__THE RECORDS__
■ ■ ■ ■ ■

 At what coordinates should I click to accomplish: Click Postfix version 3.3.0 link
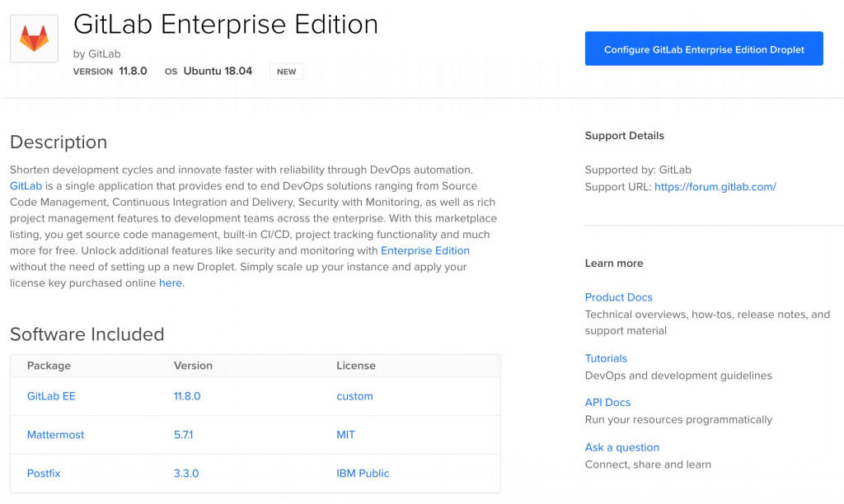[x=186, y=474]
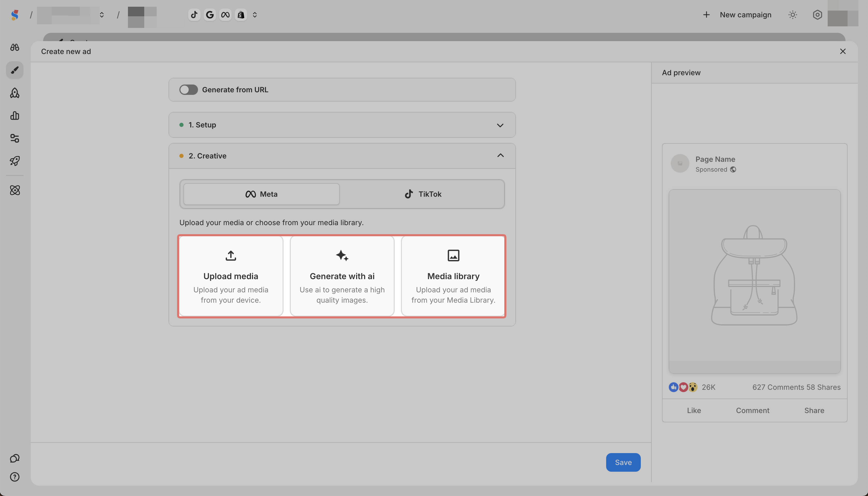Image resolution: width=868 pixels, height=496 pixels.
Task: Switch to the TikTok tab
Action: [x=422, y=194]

■ ■ ■ ■ ■

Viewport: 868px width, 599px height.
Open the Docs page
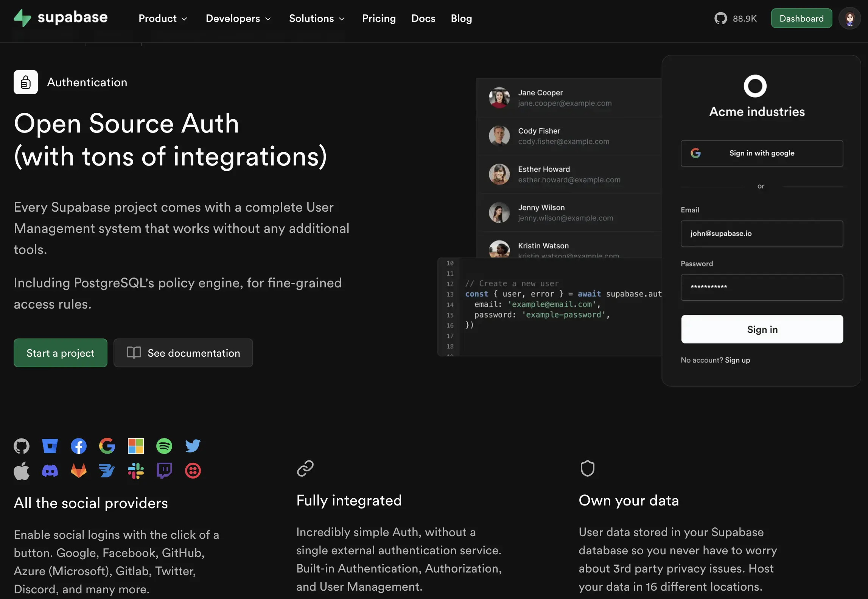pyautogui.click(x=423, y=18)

■ ■ ■ ■ ■

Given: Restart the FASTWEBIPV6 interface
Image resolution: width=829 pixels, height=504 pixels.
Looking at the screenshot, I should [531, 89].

■ ■ ■ ■ ■

__STATED PROBLEM__
Rewrite the material from the line containing "At what coordinates" through the line containing "Action: [x=422, y=194]", both included, as a numbered list with blank lines removed. Omit the pictures from the answer.

__SOLVED PROBLEM__
1.  At what coordinates should I click to accomplish: Click Postfix version 3.3.0 link
2. [x=186, y=474]
3. Image resolution: width=868 pixels, height=496 pixels.
4. Task: Switch to the TikTok tab
5. Action: [x=422, y=194]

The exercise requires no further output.